1. The Seinfeld Cast
As a glorious culmination of what I described in the opening sentence of this article, Curb allowed Seinfeld to have a (long-resisted) reunion without having a reunion, by telling a season-long story about the making of a fictional Seinfeld reunion. It is a perfectly Seinfeldian outcome. It also gave Larry and Jerry the chance to say goodbye to these characters with a more appropriate grace note than the justly-derided Seinfeld series finalé, which provides fodder for jokes here.

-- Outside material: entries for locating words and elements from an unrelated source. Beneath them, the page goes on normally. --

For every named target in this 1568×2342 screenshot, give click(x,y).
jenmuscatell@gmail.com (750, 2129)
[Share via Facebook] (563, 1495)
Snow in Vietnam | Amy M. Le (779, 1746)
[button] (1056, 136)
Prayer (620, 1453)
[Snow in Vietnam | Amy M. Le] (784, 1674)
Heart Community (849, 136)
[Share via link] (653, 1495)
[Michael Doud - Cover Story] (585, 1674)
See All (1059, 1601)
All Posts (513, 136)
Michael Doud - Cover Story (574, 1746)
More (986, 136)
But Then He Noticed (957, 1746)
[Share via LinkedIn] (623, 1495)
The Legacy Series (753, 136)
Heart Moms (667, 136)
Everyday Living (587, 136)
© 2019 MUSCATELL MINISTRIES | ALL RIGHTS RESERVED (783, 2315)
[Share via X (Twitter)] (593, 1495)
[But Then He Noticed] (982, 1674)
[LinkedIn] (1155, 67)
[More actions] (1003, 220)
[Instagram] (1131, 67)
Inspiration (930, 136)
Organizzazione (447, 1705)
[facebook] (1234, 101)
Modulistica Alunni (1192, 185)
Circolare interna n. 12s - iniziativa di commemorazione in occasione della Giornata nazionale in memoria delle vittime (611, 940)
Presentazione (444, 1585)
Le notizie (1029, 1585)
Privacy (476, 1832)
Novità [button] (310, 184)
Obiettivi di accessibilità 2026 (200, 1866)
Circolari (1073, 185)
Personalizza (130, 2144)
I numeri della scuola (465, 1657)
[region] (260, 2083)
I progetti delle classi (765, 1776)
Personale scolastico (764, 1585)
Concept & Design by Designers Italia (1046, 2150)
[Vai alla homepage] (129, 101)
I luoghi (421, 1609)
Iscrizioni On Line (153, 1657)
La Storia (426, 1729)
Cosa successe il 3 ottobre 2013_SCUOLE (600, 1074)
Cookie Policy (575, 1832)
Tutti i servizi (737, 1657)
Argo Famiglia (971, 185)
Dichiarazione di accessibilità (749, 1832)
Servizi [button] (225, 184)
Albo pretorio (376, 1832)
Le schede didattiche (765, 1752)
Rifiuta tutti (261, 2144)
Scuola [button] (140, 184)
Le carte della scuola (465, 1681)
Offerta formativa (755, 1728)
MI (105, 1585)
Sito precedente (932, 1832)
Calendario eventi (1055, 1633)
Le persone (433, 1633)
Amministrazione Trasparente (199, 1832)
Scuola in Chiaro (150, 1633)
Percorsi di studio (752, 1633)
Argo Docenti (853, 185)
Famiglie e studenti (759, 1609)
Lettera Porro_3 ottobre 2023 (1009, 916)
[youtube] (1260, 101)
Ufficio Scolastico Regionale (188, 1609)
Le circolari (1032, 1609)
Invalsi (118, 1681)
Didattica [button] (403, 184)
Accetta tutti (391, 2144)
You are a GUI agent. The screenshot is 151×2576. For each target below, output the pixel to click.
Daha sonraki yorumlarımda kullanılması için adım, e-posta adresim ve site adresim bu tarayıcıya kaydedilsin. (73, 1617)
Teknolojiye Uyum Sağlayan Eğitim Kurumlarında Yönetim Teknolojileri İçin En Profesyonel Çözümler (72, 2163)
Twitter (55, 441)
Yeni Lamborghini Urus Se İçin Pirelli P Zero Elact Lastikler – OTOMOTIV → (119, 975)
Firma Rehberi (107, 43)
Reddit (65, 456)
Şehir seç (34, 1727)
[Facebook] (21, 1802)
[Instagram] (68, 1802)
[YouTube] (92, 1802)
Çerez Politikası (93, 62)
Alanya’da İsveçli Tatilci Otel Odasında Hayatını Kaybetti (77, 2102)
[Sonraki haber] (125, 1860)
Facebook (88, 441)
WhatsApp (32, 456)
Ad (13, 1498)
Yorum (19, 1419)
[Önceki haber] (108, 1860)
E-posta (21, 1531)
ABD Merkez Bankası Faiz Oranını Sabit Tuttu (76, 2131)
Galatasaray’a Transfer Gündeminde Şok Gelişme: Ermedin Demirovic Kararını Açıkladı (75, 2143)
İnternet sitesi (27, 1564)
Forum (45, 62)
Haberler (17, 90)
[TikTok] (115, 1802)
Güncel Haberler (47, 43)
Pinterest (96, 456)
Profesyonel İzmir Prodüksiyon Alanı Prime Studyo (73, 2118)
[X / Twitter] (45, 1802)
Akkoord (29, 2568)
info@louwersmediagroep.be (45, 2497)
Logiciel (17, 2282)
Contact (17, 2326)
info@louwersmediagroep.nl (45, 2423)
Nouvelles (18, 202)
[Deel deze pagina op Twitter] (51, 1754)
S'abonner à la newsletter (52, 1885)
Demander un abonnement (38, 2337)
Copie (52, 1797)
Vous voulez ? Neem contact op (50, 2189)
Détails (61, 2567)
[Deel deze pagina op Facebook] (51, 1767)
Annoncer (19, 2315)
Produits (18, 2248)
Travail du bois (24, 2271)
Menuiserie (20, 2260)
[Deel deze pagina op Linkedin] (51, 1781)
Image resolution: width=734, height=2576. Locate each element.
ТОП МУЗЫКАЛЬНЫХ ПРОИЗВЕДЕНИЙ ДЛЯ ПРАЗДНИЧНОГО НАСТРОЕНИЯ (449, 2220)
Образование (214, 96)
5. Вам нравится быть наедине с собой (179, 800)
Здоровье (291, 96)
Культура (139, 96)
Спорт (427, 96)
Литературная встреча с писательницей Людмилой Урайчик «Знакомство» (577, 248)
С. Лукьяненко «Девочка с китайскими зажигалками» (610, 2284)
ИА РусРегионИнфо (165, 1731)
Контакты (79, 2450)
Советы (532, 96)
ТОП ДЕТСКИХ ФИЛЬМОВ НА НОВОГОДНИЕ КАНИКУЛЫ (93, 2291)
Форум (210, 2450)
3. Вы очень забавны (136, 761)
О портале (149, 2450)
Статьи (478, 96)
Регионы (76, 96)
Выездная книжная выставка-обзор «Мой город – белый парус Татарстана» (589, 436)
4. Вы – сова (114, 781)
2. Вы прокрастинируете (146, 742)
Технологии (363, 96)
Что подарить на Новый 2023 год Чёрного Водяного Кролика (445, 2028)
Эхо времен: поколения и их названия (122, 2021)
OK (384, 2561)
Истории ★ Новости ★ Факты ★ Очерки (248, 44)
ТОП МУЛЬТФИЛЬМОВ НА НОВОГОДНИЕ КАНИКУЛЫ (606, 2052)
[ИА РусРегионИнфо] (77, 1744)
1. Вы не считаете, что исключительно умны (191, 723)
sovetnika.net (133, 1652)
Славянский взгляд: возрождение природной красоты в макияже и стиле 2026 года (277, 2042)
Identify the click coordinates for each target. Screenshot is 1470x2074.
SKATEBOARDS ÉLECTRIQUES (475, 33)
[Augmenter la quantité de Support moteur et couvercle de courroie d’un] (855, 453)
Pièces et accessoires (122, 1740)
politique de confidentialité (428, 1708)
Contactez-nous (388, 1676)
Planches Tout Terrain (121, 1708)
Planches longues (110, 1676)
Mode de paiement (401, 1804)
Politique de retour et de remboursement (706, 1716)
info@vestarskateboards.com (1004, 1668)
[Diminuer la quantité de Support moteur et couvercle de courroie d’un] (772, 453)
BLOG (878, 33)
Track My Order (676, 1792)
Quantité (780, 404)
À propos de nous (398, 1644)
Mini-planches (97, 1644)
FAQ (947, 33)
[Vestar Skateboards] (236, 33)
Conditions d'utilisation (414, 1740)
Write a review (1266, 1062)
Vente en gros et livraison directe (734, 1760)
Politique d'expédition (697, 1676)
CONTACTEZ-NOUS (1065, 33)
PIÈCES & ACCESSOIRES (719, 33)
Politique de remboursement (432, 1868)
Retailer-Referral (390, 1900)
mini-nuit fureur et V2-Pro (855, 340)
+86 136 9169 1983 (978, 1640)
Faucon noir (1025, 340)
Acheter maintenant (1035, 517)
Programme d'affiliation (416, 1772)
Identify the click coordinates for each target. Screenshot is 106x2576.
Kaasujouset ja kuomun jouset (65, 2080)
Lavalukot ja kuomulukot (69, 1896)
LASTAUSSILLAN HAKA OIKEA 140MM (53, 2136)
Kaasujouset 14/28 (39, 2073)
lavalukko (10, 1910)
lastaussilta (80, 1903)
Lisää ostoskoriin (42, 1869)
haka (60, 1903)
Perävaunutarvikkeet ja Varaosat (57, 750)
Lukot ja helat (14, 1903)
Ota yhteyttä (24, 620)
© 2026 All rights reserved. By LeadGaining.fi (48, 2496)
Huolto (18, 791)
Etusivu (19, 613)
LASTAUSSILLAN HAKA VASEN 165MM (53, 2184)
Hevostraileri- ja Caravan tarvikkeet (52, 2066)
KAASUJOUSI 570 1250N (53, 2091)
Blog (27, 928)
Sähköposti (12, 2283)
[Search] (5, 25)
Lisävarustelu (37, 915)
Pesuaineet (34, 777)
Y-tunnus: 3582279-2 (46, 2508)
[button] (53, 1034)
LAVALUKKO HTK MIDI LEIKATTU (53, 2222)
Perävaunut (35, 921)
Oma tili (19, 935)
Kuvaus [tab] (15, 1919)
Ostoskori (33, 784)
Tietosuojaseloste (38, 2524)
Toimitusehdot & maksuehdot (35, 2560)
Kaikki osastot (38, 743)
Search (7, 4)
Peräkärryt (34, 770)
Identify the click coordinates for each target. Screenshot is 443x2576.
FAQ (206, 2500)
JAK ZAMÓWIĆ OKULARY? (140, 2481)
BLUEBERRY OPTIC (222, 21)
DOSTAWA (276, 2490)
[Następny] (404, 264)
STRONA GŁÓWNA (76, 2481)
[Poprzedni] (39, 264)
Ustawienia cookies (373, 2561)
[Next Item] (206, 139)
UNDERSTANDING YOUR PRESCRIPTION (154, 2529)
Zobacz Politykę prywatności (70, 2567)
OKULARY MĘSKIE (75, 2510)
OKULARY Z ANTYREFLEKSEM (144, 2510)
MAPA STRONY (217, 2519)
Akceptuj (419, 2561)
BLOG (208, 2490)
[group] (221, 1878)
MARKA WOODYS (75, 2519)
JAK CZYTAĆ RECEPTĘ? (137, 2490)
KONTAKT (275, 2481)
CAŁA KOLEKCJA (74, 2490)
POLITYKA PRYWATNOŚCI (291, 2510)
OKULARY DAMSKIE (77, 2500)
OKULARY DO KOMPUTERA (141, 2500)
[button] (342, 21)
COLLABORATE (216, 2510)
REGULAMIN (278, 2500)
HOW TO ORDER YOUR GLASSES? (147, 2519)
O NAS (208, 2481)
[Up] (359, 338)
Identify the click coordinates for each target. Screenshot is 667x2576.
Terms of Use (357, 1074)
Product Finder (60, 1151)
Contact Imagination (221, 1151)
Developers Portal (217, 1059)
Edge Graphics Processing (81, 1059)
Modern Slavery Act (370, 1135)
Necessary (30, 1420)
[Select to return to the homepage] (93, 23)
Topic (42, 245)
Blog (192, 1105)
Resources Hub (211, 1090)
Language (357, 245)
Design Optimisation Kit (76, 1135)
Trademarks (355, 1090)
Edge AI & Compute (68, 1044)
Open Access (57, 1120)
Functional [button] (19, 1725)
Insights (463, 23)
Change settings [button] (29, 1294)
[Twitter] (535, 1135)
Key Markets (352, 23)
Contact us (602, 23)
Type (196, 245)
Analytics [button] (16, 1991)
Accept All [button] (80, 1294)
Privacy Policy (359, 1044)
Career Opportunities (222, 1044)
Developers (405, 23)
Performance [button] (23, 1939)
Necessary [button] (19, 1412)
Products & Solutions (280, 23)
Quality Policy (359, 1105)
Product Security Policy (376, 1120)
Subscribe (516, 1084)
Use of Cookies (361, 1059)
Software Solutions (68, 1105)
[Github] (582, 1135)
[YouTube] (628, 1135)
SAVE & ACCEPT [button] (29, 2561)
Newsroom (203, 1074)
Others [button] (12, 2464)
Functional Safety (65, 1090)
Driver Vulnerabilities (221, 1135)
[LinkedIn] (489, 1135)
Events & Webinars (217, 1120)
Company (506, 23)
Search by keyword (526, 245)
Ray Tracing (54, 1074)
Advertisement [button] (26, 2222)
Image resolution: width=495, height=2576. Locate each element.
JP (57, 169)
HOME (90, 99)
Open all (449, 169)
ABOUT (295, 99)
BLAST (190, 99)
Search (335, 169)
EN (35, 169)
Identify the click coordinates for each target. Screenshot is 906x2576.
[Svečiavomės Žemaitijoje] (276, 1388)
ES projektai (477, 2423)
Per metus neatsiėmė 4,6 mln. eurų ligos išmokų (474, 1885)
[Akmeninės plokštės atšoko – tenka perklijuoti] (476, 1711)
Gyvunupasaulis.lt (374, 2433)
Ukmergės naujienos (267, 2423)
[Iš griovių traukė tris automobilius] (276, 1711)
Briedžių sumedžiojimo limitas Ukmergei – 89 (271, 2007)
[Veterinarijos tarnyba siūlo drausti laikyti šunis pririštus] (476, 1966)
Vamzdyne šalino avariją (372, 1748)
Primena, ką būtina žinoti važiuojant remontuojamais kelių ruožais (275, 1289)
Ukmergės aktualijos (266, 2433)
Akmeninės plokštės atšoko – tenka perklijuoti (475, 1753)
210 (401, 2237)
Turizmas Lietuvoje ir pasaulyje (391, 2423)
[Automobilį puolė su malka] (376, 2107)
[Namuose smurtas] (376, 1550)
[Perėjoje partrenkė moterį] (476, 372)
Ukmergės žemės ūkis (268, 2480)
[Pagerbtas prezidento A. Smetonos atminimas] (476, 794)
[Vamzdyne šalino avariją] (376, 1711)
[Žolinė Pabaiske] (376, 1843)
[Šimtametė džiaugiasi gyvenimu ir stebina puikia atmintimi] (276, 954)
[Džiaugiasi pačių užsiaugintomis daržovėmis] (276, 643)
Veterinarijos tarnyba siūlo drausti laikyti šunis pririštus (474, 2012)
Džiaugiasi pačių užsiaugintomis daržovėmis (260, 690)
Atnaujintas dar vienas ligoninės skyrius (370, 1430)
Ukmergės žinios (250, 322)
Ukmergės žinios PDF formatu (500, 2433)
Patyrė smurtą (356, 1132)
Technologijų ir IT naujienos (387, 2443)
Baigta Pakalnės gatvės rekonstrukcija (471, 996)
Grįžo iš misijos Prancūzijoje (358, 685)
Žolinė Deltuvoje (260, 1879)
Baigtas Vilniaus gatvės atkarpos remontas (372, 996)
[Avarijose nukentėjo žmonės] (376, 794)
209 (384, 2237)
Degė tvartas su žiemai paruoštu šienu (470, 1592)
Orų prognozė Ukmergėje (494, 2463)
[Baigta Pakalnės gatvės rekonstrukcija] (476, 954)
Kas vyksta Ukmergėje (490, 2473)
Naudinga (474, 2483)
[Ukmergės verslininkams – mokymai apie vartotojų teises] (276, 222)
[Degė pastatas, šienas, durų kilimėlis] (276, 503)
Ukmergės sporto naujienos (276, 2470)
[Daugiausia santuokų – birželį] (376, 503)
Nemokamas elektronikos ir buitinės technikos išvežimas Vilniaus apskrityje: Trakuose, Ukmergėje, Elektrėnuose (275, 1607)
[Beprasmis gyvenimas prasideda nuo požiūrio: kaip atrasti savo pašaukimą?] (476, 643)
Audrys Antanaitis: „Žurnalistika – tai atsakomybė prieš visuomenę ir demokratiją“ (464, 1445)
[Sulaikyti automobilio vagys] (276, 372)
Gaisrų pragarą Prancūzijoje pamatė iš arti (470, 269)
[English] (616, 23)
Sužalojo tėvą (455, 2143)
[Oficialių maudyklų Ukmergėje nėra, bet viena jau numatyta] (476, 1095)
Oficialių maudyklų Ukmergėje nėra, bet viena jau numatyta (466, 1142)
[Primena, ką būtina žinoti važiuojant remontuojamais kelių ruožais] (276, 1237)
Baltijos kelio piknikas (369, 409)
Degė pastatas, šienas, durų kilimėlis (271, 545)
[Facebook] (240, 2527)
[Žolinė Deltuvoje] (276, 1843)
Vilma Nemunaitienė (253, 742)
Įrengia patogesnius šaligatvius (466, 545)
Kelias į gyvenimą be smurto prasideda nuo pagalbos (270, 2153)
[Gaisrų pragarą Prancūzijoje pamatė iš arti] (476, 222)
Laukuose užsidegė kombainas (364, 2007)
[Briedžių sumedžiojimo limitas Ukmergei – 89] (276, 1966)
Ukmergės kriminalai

Seinfeld himself, Julia Louis-Dreyfus, Jason Alexander (who had all previously showed up on Curb) and Michael Richards play themselves (and their Seinfeld characters, in the many scenes from the “reunion” that we see being filmed) throughout the season, and it’s pretty much pure joy from start to finish. Seeing Larry have a “George” dispute with Jason Alexander is a thing of wonder. We even get appearances from Seinfeld supporting players Estelle Harris (George’s mum), Steve Hytner (Bania) and Wayne Knight (Newman).
It’s a season-long meta-television moment that manages to trump the infamous series finale of Newhart, where the entire show was revealed to have been a dream in the head of the main character from Bob Newhart’s previous series, The Bob Newhart Show.